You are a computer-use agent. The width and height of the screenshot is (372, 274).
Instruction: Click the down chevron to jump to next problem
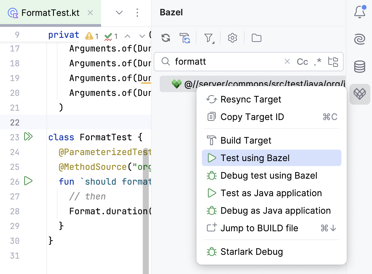142,36
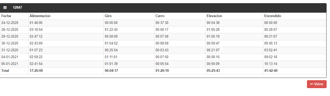The image size is (330, 96).
Task: Click the date cell 24-12-2020
Action: [10, 23]
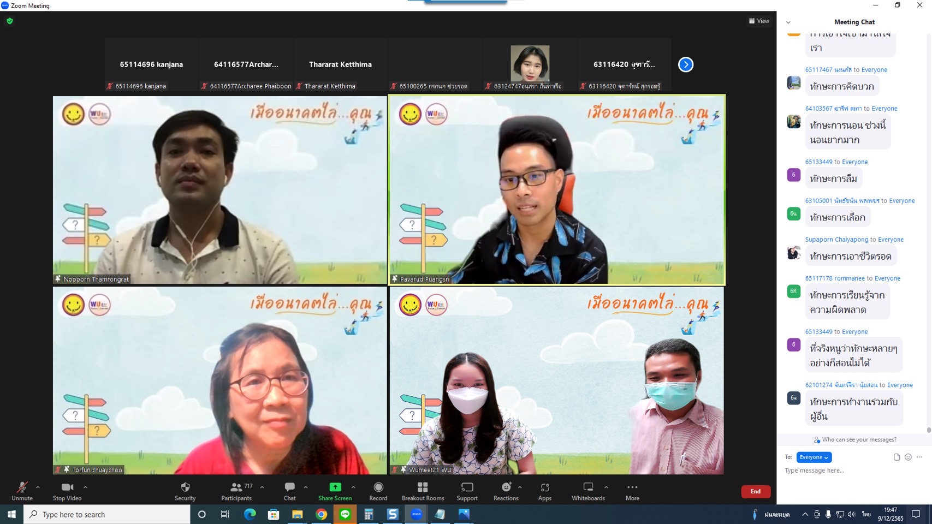
Task: Open the Zoom Apps panel
Action: (x=544, y=490)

-=-=-=-=-

▸ **Brief**:
Rewrite all of the items above, replacing "down chevron" with "downward arrow" and leaving everything else unchanged. Omit the pictures.

▸ **Answer below**:
You are a computer-use agent. The width and height of the screenshot is (372, 274).
Instruction: Click the downward arrow to jump to next problem
142,36
The image size is (330, 96).
Task: Click the date cell 24-12-2020
Action: [10, 23]
Task: Open the Zoom Apps panel
Action: (x=544, y=490)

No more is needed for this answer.